Zitate zum Thema "sanft"
Aischylos
Wer kundig ist des Unheils, weiß, daß Menschen, wenn sie der Schwall der Leiden überflutet, in jedem Ding gar ein leicht Schrecknis wittern. Doch fließt das Schicksal sanft, so meinen sie, es wehe derselbe Geist des Glücks.
Carl Spitzweg
Oft denke ich an den Tod, den herben, und wie am End' ich's ausmach?! Ganz sanft im Schlafe möcht' ich sterben und tot sein, wenn ich aufwach!
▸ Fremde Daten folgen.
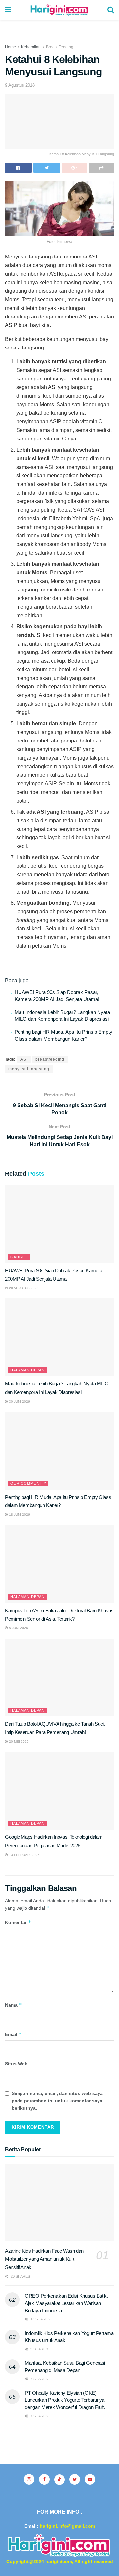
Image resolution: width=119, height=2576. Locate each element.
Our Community (28, 1483)
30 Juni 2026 (19, 1401)
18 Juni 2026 (19, 1514)
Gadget (19, 1257)
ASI (24, 1059)
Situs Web (16, 2063)
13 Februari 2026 (24, 1855)
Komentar (18, 1922)
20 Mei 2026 (18, 1741)
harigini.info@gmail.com (67, 2526)
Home (10, 47)
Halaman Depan (27, 1370)
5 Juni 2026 (18, 1628)
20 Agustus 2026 (23, 1288)
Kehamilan (31, 47)
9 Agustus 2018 (20, 85)
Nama (13, 2005)
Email (13, 2034)
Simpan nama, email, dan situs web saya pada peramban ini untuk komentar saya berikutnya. (57, 2101)
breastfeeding (49, 1059)
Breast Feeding (59, 47)
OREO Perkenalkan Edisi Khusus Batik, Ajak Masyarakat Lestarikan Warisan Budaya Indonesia (66, 2303)
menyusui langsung (28, 1069)
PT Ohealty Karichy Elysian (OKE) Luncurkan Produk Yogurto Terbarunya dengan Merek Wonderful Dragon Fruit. (65, 2400)
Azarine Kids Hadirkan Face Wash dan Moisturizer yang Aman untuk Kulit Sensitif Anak (44, 2259)
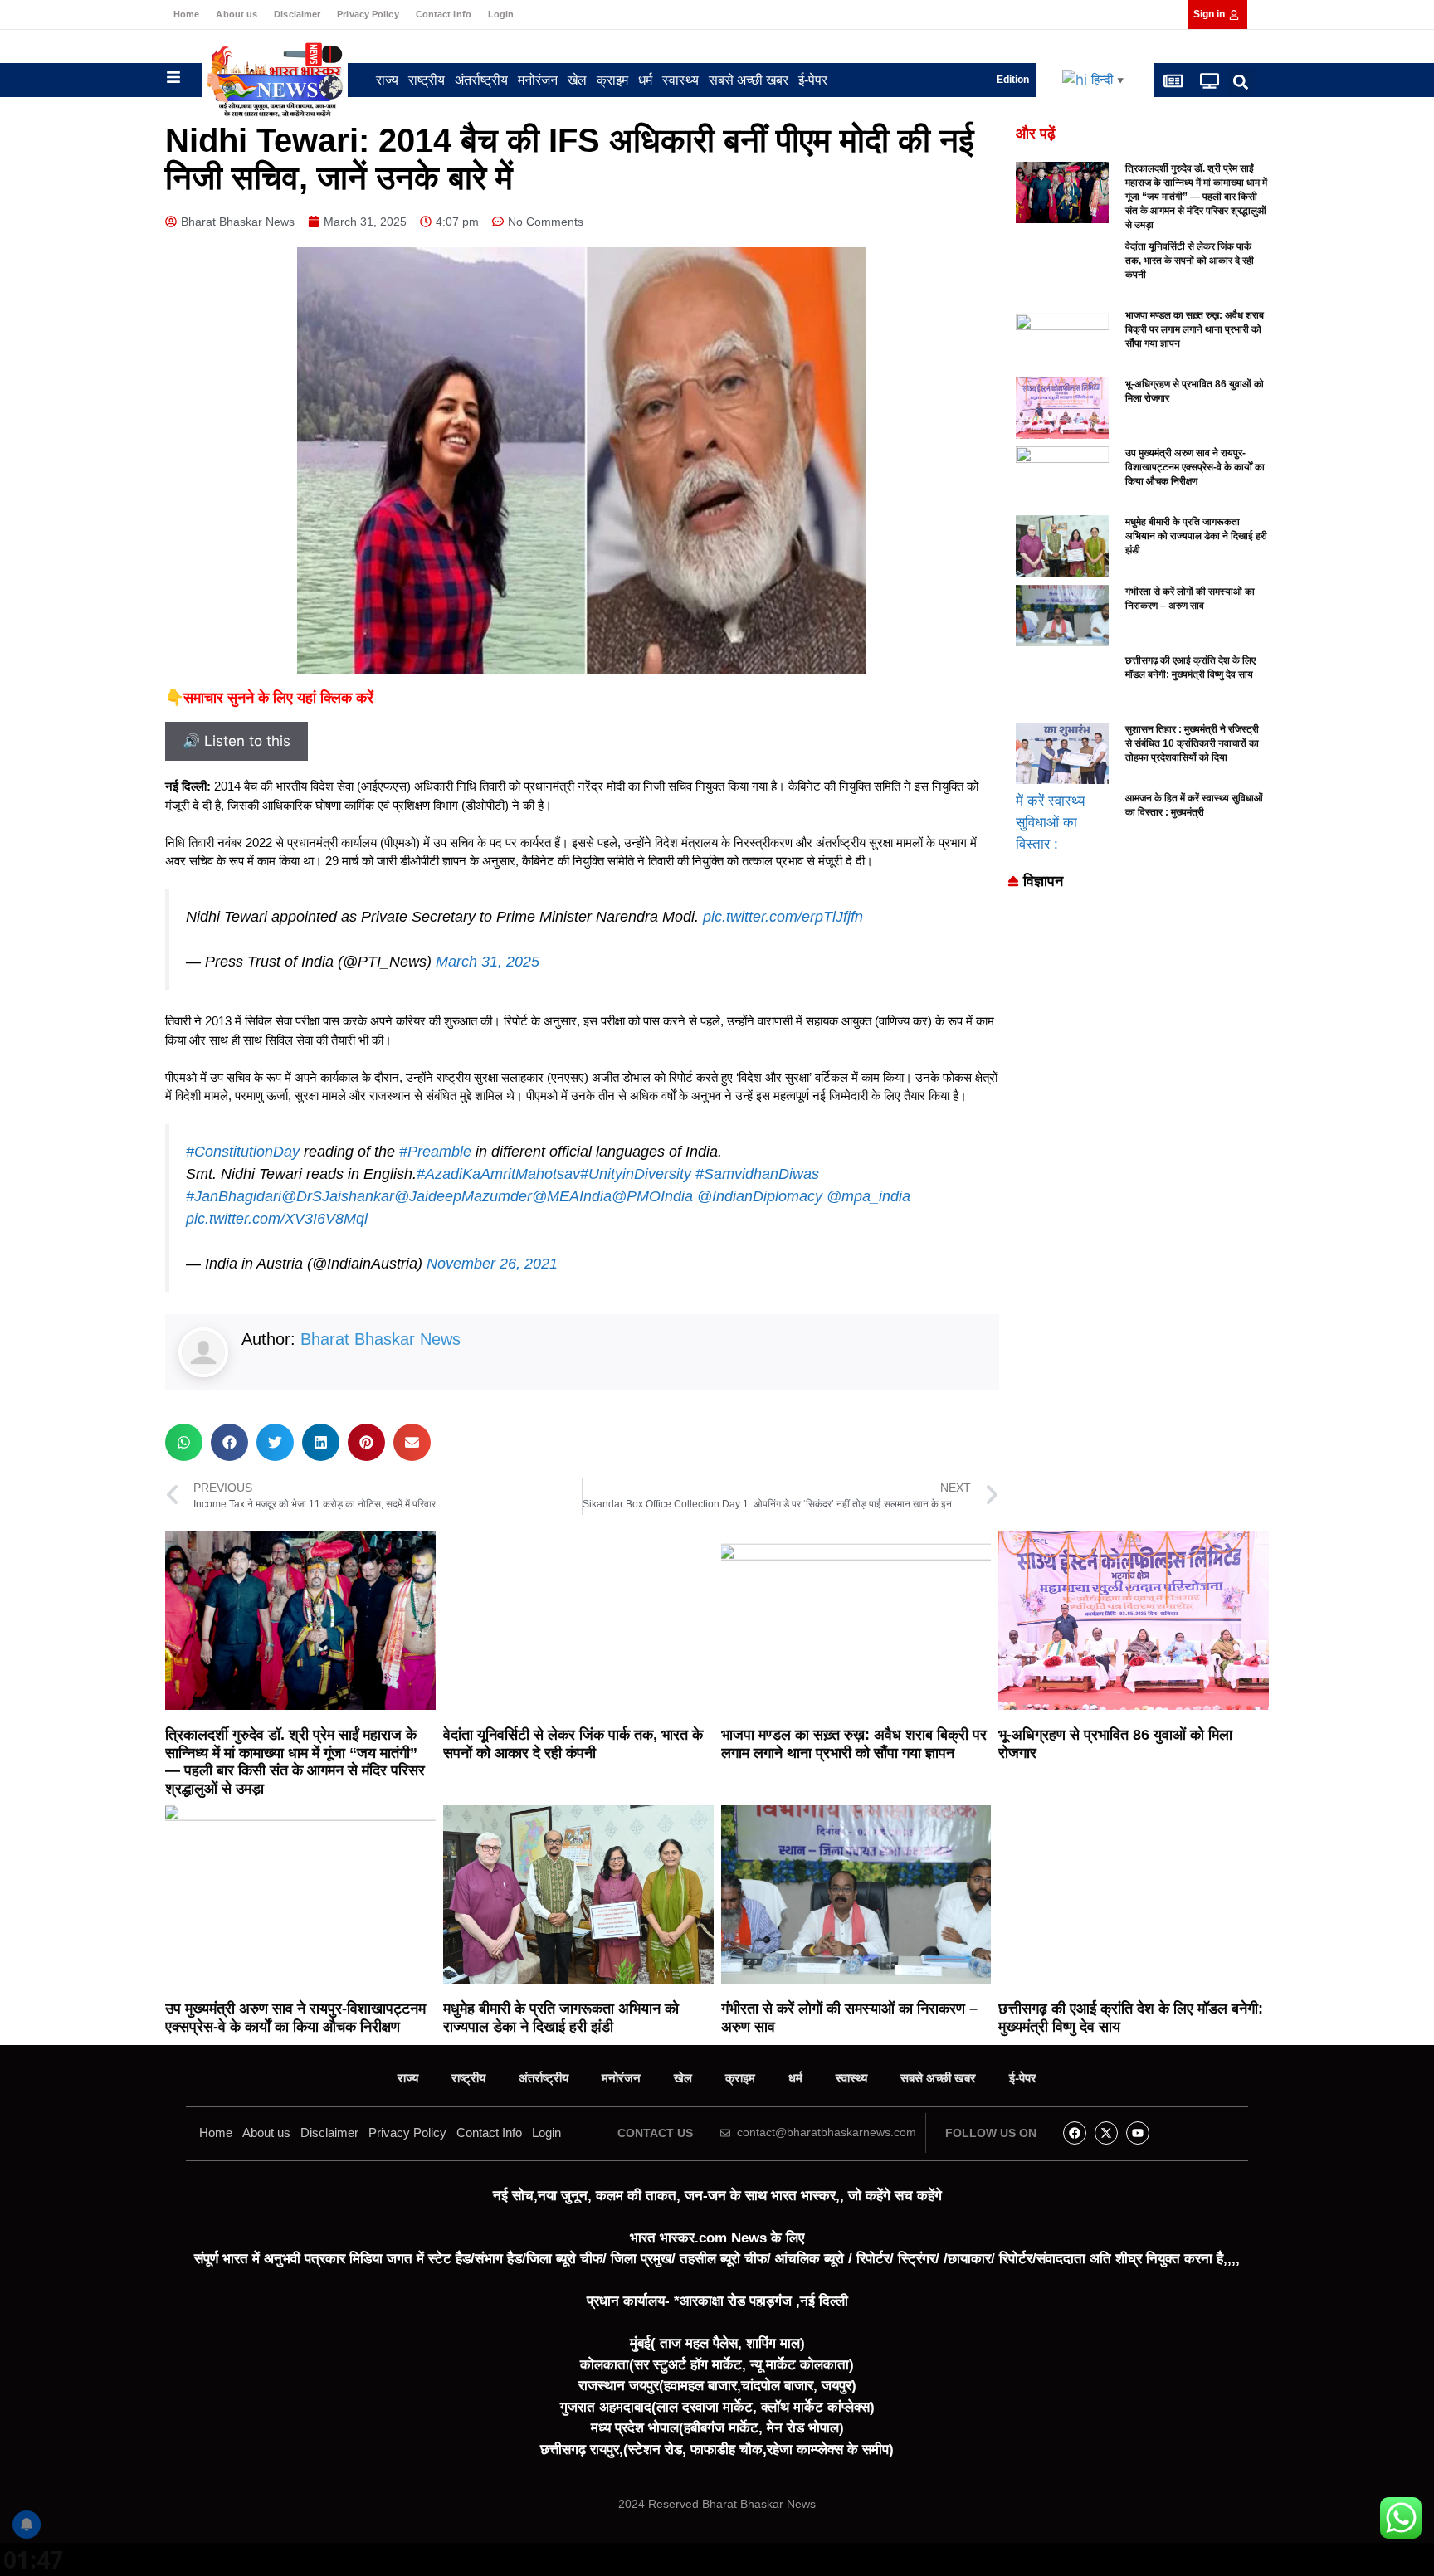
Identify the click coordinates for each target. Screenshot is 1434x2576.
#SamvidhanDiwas (757, 1174)
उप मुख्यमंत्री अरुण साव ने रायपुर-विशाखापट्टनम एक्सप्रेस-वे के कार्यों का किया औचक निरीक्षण (1195, 467)
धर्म (645, 80)
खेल (577, 80)
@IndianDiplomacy (759, 1196)
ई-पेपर (812, 80)
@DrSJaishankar (337, 1196)
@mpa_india (868, 1196)
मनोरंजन (538, 80)
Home (186, 14)
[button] (1241, 81)
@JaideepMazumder (463, 1196)
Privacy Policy (367, 14)
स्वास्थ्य (680, 80)
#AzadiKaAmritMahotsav (498, 1174)
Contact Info (443, 14)
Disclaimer (297, 14)
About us (236, 14)
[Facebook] (1074, 2133)
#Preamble (435, 1151)
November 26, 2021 (492, 1263)
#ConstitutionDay (243, 1151)
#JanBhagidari (233, 1196)
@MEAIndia (572, 1196)
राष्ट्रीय (426, 80)
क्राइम (612, 80)
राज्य (387, 80)
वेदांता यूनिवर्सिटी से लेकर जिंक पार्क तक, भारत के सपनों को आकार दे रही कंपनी (1189, 260)
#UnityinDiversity (635, 1174)
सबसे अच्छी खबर (748, 80)
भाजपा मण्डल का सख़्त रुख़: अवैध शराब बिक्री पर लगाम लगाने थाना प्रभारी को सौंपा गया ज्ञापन (1194, 329)
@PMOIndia (652, 1196)
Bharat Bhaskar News (380, 1339)
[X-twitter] (1106, 2133)
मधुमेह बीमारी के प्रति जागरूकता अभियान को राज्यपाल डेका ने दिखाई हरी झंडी (1196, 536)
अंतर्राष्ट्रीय (481, 80)
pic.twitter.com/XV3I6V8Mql (277, 1218)
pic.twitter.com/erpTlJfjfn (783, 916)
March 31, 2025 (487, 961)
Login (501, 14)
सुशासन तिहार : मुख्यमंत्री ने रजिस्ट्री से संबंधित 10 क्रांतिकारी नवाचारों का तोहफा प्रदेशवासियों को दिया (1192, 743)
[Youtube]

François Duc de La Rochefoucauld
Nur starke Naturen können wirklich liebreich sein. Die meisten Menschen sind nur aus Schwäche oder aus Berechnung sanft. Und nur zu leicht schlägt ihre scheinbare Güte in Bösartigkeit um.
Franz Grillparzer
Ich begreife, daß du vorziehst deine Pfeife Rosendüften zart und sanft. Jeder liebt, wie er empfindet: Deine Glut, sie wärmt und zündet - Aber auch, mein Freund, sie dampft.
Heinrich Heine
Paris, die schöne Zauberstadt, die dem Jüngling so hold-selig lächelt, den Mann so gewaltig begeistert, und den Greis so sanft tröstet.
Jean Paul
War man zu sanft und stoisch im ehelichen Zank, so braust's nachher auf, und man vergibt schwerer. War man zu wild: so bereuet man und vergibt leichter.
Mark Twain
Die deutsche Sprache sollte sanft und ehrfurchtsvoll zu den toten Sprachen abgelegt werden, denn nur die Toten haben die Zeit, diese Sprache zu erlernen.
Rainer Maria Rilke
Wir alle fallen - und doch ist einer, welches dieses Fallen unendlich sanft in seinen Händen hält.
Wilhelm Busch
Junge Hähnchen, sanft gebraten, dazu kann man dringend raten.
Bald holterpolter, wie gerädert, in einem Wagen, der nicht federt, bald sanft, wie im Automobil, so kam er an sein Lebensziel.